Low-Cost and High-Throughput Testing of COVID-19 Viruses and Antibodies via Compressed Sensing: System Concepts and Computational Experiments

TL;DR

This paper proposes a compressed sensing-based system for rapid, high-throughput COVID-19 testing of viruses and antibodies, aiming to significantly improve testing speed and capacity during the pandemic.

Contribution

It introduces a novel application of compressed sensing with expander graph matrices for COVID-19 testing, enhancing throughput over existing methods.

Findings

Potential for tens or hundreds of times speedup in testing throughput

Utilizes expander graph based compressed sensing matrices

System concepts supported by computational experiments

Abstract

Coronavirus disease 2019 (COVID-19) is an ongoing pandemic infectious disease outbreak that has significantly harmed and threatened the health and lives of millions or even billions of people.
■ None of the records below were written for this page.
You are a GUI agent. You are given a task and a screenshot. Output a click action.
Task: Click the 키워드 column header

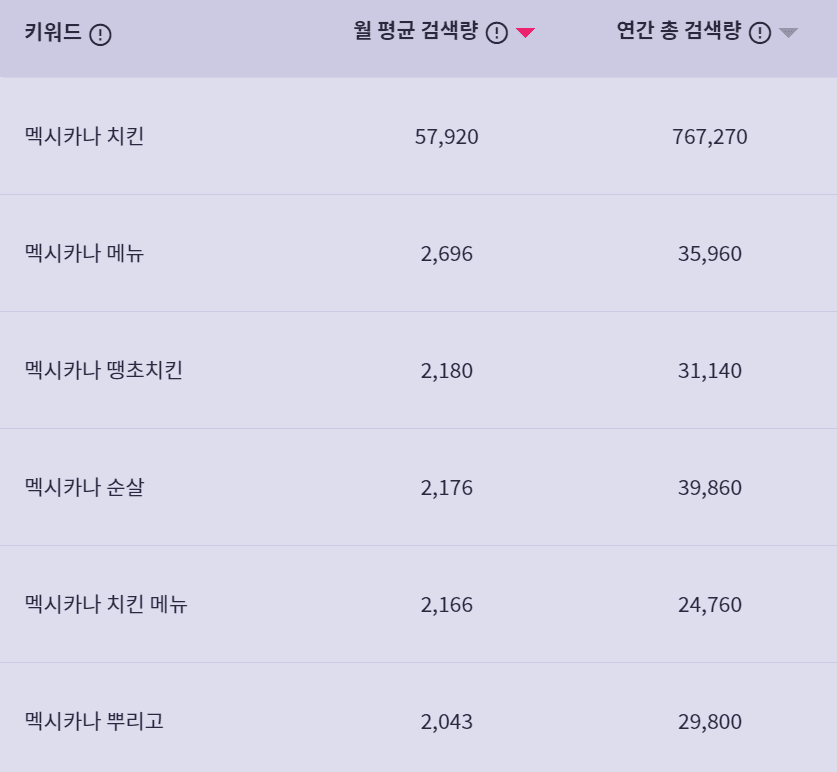coord(54,34)
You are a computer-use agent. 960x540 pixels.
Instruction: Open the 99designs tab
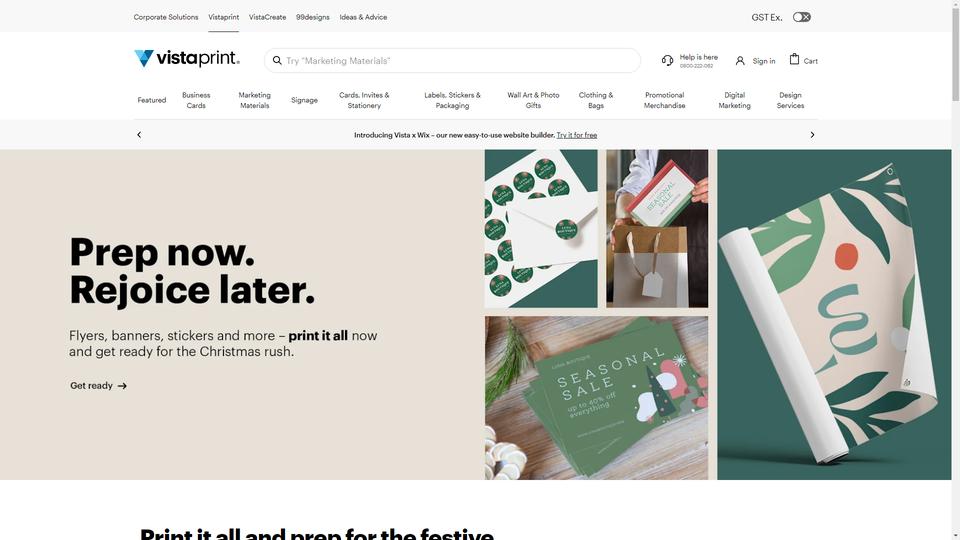[313, 17]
COVID-19 has also negatively impacted the social and economic activities of many countries significantly. With no approved vaccine available at this moment, extensive testing of COVID-19 viruses in people are essential for disease diagnosis, virus spread confinement, contact tracing, and determining right conditions for people to return to normal economic activities. Identifying people who have antibodies for COVID-19 can also help select persons who are suitable for undertaking certain essential activities or returning to workforce. However, the throughputs of current testing technologies for COVID-19 viruses and antibodies are often quite limited, which are not sufficient for dealing with COVID-19 viruses' anticipated fast oscillating waves of spread affecting a significant portion of the earth's population. In this paper, we propose to use compressed sensing (group testing can be seen as a special case of compressed sensing when it is applied to COVID-19 detection) to achieve high-throughput rapid testing of COVID-19 viruses and antibodies, which can potentially provide tens or even more folds of speedup compared with current testing technologies. The proposed compressed sensing system for high-throughput testing can utilize expander graph based compressed sensing matrices developed by us \cite{Weiyuexpander2007}.